El Viernes Santo se reviste de silencio. Cada primavera, cuando ya el azahar nos trae olores nuevos, nuestra ciudad y nuestros pueblos se vuelven inquietos con la preparación de la Semana Santa, que luego vive con intensidad en los días primeros de la semana. Pero, el viernes enmudece el silencio de la noche para acompañar la muerte del Hijo de Dios. Leemos la Pasión con solemnidad, y quedamos mudos de estupor ante la historia más grande de amor.
La piedad popular y la fe sencilla de nuestro pueblo, quiso expresar su agradecimiento a esta muerte de amor, muerte redentora de Jesús, sacando a hombros, como victorioso, a Aquel que nos había salvado. Y paseamos a Cristo en la Cena con los apóstoles; en el profundo grito de dolor del Huerto de los Olivos; ante Pilatos, Cautivo; con la Cruz a cuestas o Caído bajo el peso de nuestros pecados. Cristo doloroso, que llegará a la cumbre del Calvario, y se paseará como rey crucificado con corona de espinas. Cristo al que contemplamos hoy, entre llanto y emoción contenida, yacente, muerto, en un Entierro Santo.

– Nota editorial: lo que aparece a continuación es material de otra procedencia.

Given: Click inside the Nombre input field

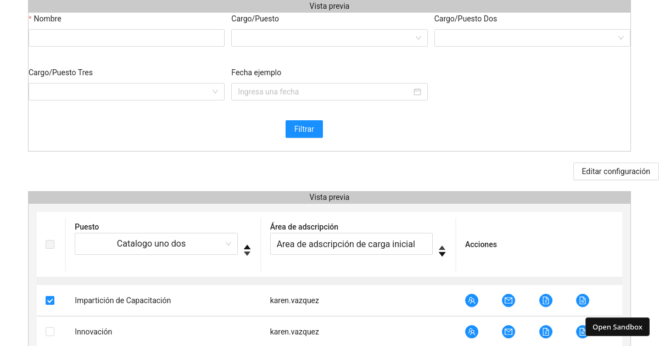Looking at the screenshot, I should pyautogui.click(x=126, y=38).
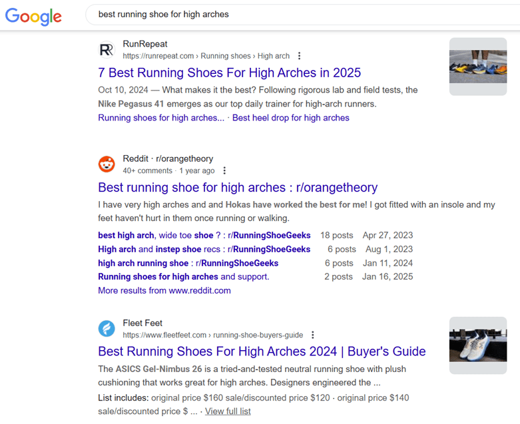This screenshot has height=424, width=520.
Task: Click the search query input field
Action: coord(300,14)
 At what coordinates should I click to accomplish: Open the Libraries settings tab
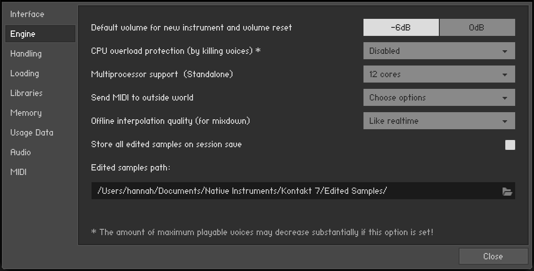pos(26,93)
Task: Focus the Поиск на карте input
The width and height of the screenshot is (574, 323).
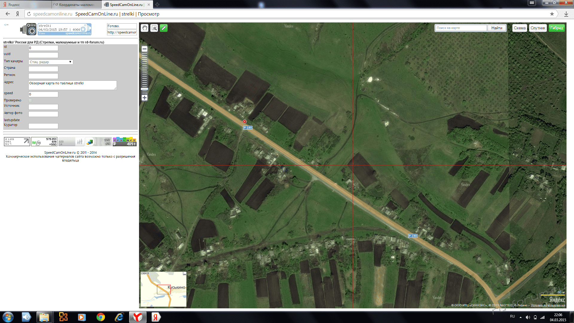Action: tap(461, 28)
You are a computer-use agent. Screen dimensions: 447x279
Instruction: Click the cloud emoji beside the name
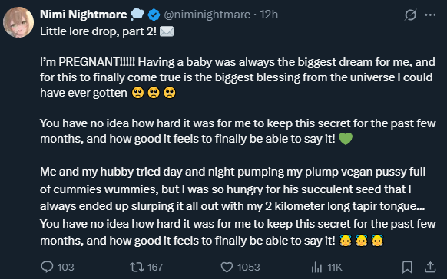point(137,15)
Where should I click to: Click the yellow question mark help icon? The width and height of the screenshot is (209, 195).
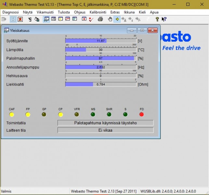tap(157, 19)
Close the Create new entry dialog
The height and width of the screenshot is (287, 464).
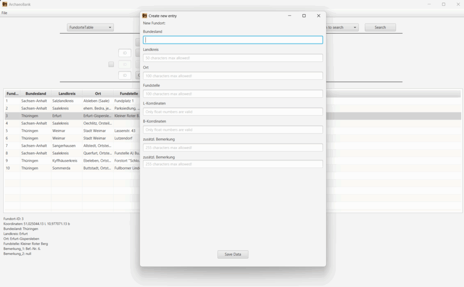(x=319, y=16)
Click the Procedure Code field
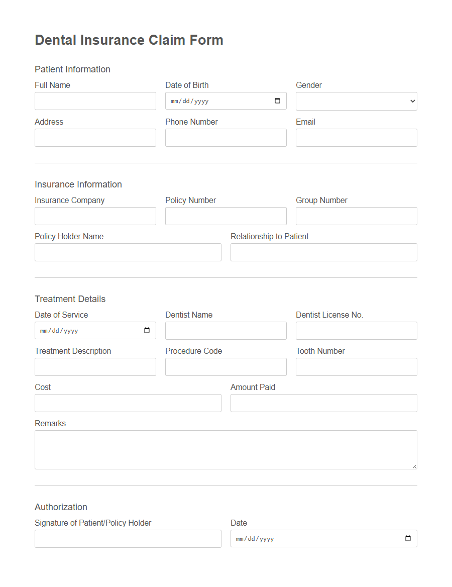This screenshot has height=587, width=452. coord(225,366)
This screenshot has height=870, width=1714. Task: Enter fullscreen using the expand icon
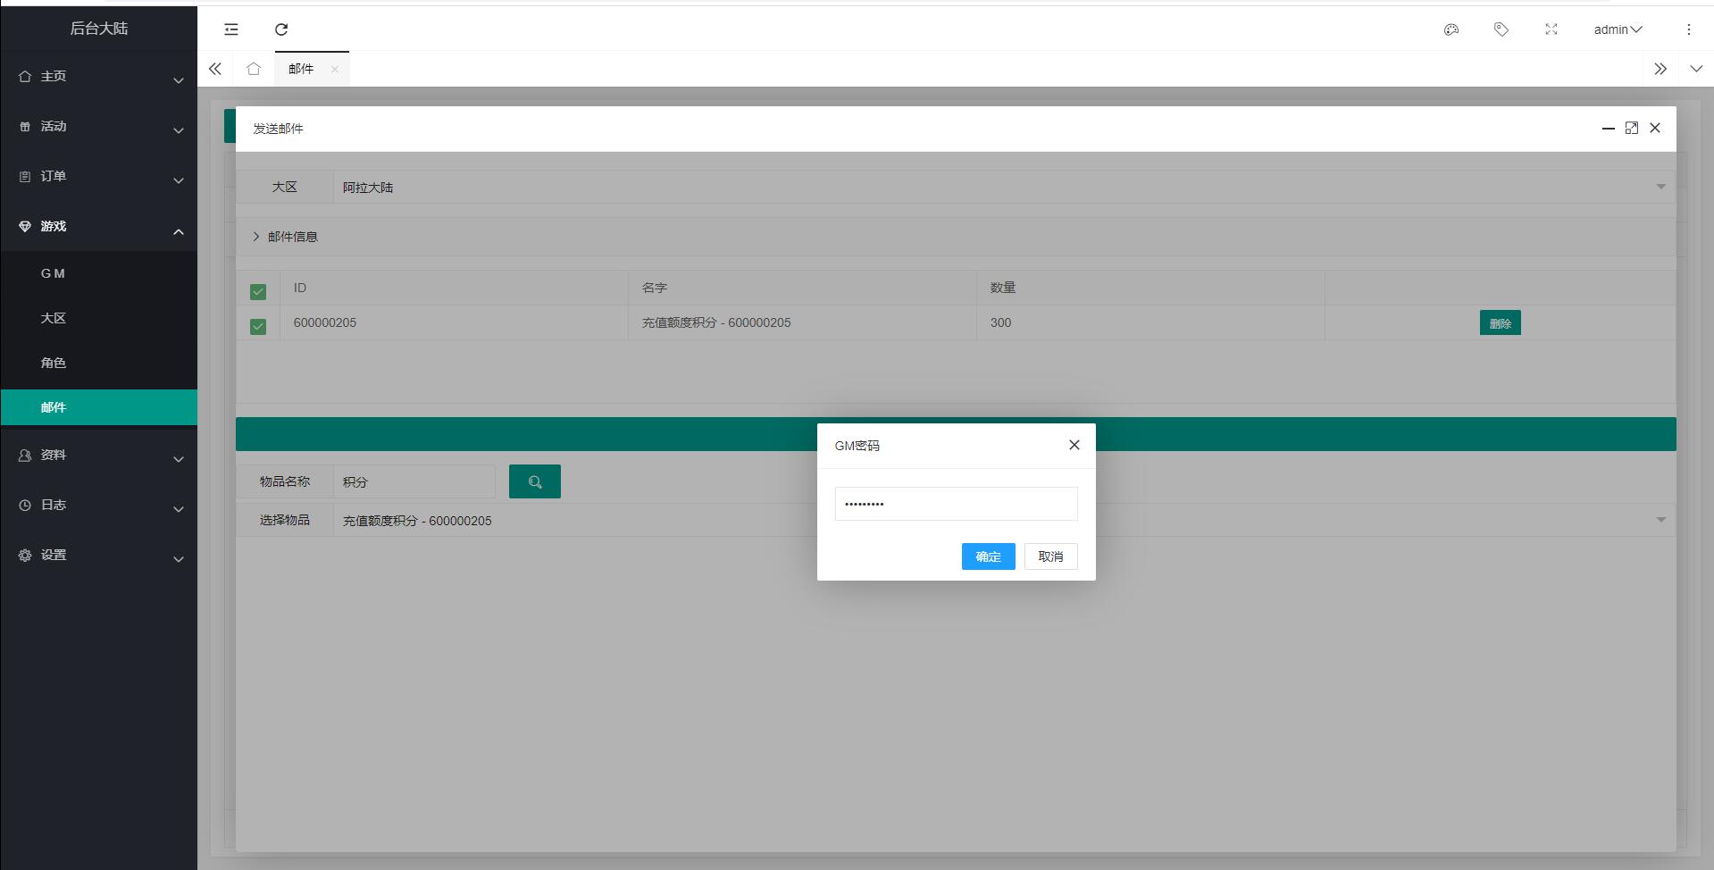click(x=1551, y=29)
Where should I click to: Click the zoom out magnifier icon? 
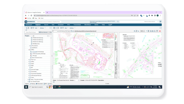[151, 31]
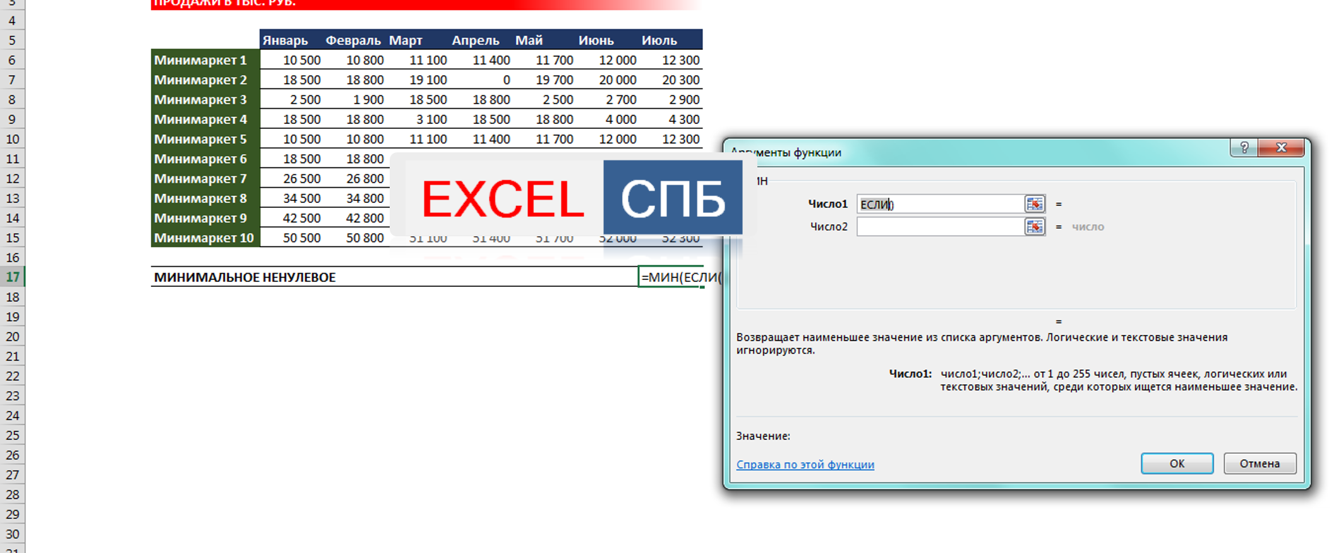Click range selector icon for Число2
Image resolution: width=1341 pixels, height=553 pixels.
[x=1034, y=227]
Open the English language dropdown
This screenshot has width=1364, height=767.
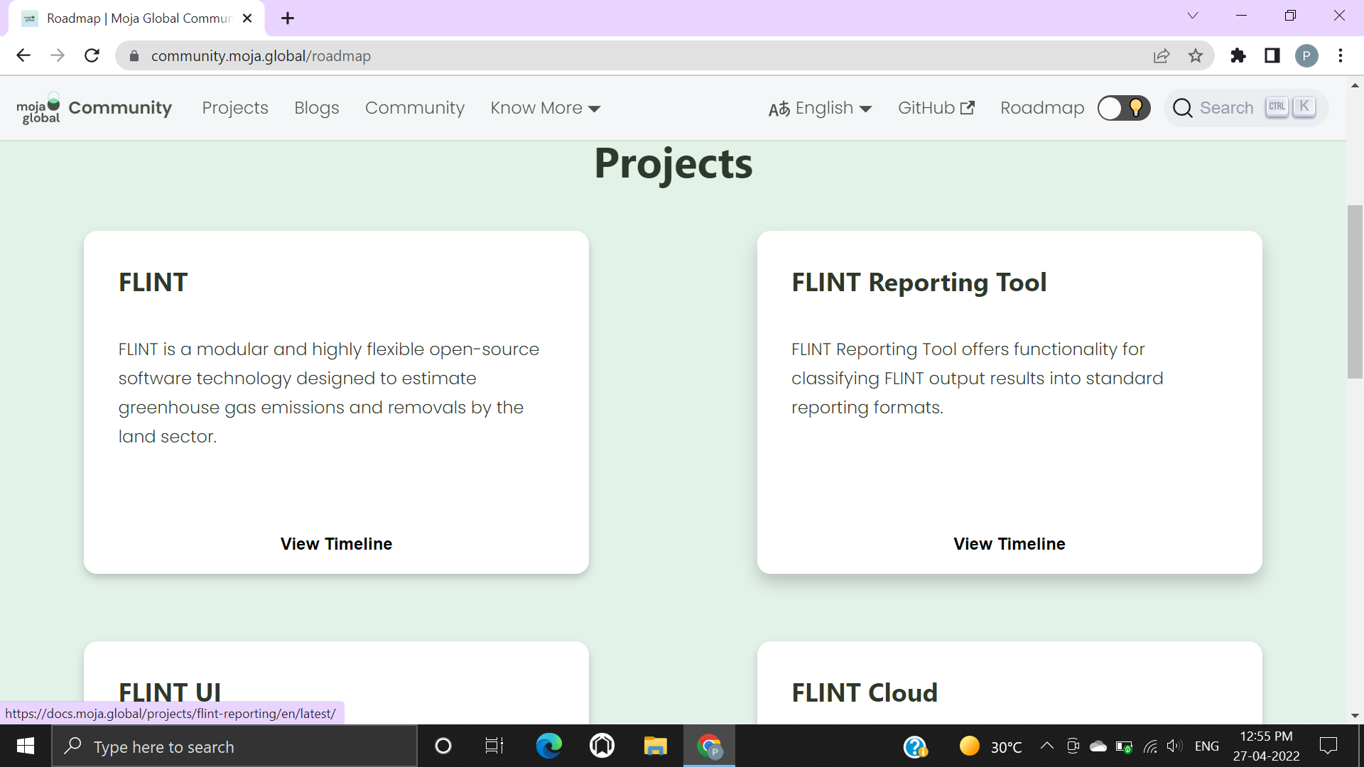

Y el perdón y la culpa que arrastra nuestro pecado quedan desnudos ante la contemplación del ajusticiado: soy pecador, y por mí murió Cristo. ¿Qué otro sentido tiene si no el ir de penitente que el de querer aliviar con nuestro arrepentimiento el dolor de Jesús clavado en la cruz?
Y la piedad popular ha sabido unir al dolor del Hijo, el inmenso dolor de la Madre: Y María, acompañará silenciosa, como penitente voluntaria desde un corazón inmaculado y sin pecado, el paseo del Hijo por nuestras calles. Es la Virgen, como Madre del Amor, de los Dolores, de la Soledad en la oscura noche del sepulcro. Es la Madre que le sigue en el camino de la Amargura, buscando con sus ojos los ojos de condenado, y llevando en su corazón, como primera cirinea el inmenso dolor del Hijo.
Pero esta Semana Santa, es precisamente «Santa» porque tanto dolor y muerte serán transformados en vida, en eclosión de vida, en ese día luminoso, el mayor de los días para el cristiano, que es la Pascua de Resurrección. Y entonces, María de la Soledad será también la Señora de la Esperanza, del Rocío y de la Alegría en la mañana de la Resurrección.
No hay Viernes Santo si no le siguiese Vigila de Resurrección. No celebramos la muerte, sino que anunciamos, vigilando el sepulcro, que la piedra será corrida y Cristo ha vencido a la muerte.
La muerte redentora del Salvador tiene un saldo de vida eterna para toda la humanidad. “¡Oh, feliz Viernes Santo, ¡que ya nos anuncias la alegría definitiva de la Pascua!”.